Dataset records:

★ ★ ★ ★

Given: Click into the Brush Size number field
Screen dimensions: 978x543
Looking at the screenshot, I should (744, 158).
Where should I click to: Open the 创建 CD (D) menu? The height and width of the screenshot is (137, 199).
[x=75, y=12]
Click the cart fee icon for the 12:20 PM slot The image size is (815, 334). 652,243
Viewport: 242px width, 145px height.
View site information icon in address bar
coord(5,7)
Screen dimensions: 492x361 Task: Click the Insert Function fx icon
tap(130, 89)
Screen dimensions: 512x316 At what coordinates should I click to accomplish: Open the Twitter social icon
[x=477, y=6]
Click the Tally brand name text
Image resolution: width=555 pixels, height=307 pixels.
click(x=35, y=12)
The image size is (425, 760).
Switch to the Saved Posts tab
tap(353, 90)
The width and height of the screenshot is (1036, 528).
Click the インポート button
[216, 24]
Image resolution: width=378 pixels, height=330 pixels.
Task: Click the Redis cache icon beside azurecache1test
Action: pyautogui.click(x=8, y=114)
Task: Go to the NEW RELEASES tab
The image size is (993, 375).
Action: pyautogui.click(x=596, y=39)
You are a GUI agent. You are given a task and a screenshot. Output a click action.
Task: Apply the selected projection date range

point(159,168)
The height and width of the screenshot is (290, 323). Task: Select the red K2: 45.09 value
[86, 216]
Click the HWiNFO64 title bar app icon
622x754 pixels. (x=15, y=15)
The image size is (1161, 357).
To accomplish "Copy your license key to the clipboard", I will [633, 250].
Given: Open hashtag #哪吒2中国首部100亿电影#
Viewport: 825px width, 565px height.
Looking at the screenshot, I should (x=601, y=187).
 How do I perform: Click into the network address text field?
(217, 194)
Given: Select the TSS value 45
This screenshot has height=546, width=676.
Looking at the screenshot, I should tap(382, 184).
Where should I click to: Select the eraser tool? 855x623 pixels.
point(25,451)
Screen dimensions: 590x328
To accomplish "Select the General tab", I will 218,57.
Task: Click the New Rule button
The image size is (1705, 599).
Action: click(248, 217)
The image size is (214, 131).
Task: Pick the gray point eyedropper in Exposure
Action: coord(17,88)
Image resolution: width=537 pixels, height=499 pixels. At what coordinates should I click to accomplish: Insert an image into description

★ ★ ★ ★

■ PROBLEM DETAILS: Every line above that includes the word "will" must appear in the answer.

■ ANSWER FOR THE TASK:
To accomplish "Copy your license key to the clipboard", I will [633, 250].
To accomplish "Select the General tab", I will 218,57.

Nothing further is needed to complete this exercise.